Apps like Yamaha Cloud Audio Recorder has made it really easy and convenient to record and upload reasonable quality recordings straight to your online storage site. However, you can spend a little more to get more accurate representations of your tone, particularly in ensemble situations; consider a Yamaha Pocketrak recorder, or a simple interface/mixing console combo like the AG Series Mixers.

3. Video Recording

Video recording often has the benefits of audio recording too. There are benefits that video recording brings that audio alone doesn’t bring, but there’s also advantage to having two separate mediums and treating them differently. Video recording can reveal physical ticks and unnecessary physical movements.

  • Do you take your hands away from your instrument when you make a mistake?
  • Do you take your eyes off the conductor too often?
  • Is your breathing shallow?
  • Do you reset your embouchure before a high note?
  • Is your bowing the same as the rest of the section?

These are some of the questions you can answer by looking at video footage of yourself during practice and rehearsal sessions. Because most video footage also includes audio recording, you can see the physical movements you make when you make a mistake.

Sometimes audio quality isn’t the best on video, so I would suggest noting in your audio recording where you felt you did well and having a look at the video to see what you did right (did you take a bigger breath before that phrase, is your posture good, for example). Video footage at different angles can also reveal smaller technical details, like you finger technique, embouchure, and posture.

Comparing it with data from your practice diary, you can see whether you fatigue, or reset during a piece or exercise. I found my posture used to slump further into an exercise, and I fixed it by standing up during the exercise (which made it feel more like a performance). Noticeably, my stamina improved as I was able to breathe deeper into my lungs, oxygenating the blood and ensuring that I wasn’t playing longer phrases with a little oxygen in the tank.

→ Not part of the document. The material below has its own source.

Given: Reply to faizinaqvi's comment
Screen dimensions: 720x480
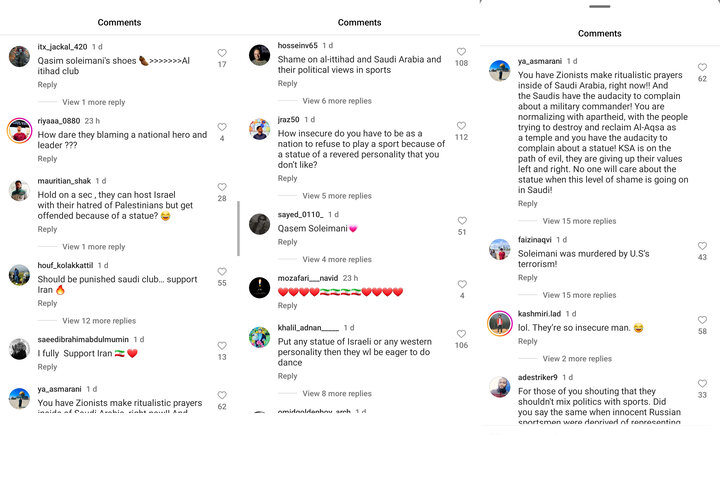Looking at the screenshot, I should (528, 277).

How often to use each method

As a rule, I update my practice journal and record audio of myself playing my instrument daily. I video myself when I feel there’s a problem with an exercise or passage and the audio/journal combination isn’t revealing anything detailed. I don’t usually listen back to all my audio, but I will listen back to sections I repeatedly have trouble with and compare the recordings from several days. I will note where it goes wrong, and if I can figure it out, why.

If I think there is something the recording isn’t able to capture, I will then spend some time video recording myself playing the exercise over the next week. Video takes up a considerable amount of drive space, so I limit how much video I take. I also like to delve back on video and see if any physical issues reappear (basically, do I get lazy). This helps make any changes I make measurable and accountable, and hopefully permanent.

Can’t you use this time spent analysing to practice your instrument?

The answer is yes, but, I would rather reflect and change how I practice then do more of the wrong practice. If I keep struggling with the same problems over and over and never change, or change the wrong things, it’ll take longer to make the necessary improvements. So, if I spend 20 to 30 minutes recording and analysing my practice to make the necessary adjustments which I wouldn’t make without those tools, I could save a lot of time and increase the longevity of my musical career by avoiding repetitive strain injury (RSI – which requires physiotherapy and sometimes time away from the instrument to heal).

Consider using any or all of these techniques to take your practice to a new level. By using these analysis techniques, you’ll be able to make consistent and measurable improvements to your practise as a musician.